[Work to be completed] Take the lines from the one with "Where should I" through the last line of the material below and write them out exactly, without any pictures.

*** Opening of Supplied material ***

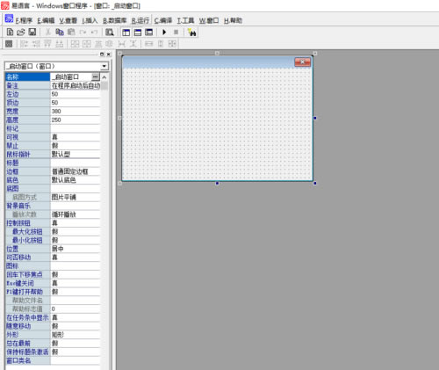Click the Stop square toolbar icon
The image size is (439, 370).
176,32
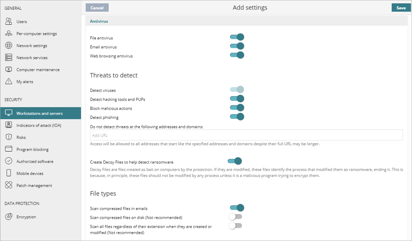
Task: Open the Risks shield icon
Action: (x=9, y=137)
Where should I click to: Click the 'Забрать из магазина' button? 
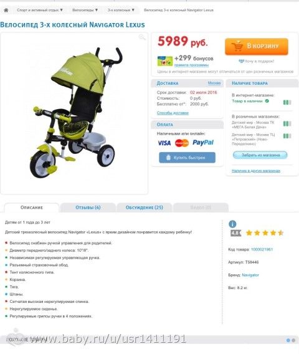click(260, 155)
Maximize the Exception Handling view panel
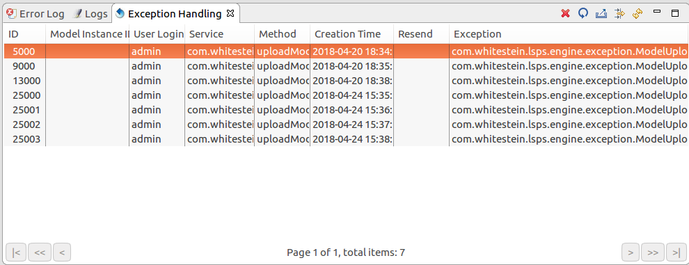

*** Close of Supplied material ***

[Expected answer]
Where should I click to: Click the 'Забрать из магазина' button? 
click(260, 155)
Maximize the Exception Handling view panel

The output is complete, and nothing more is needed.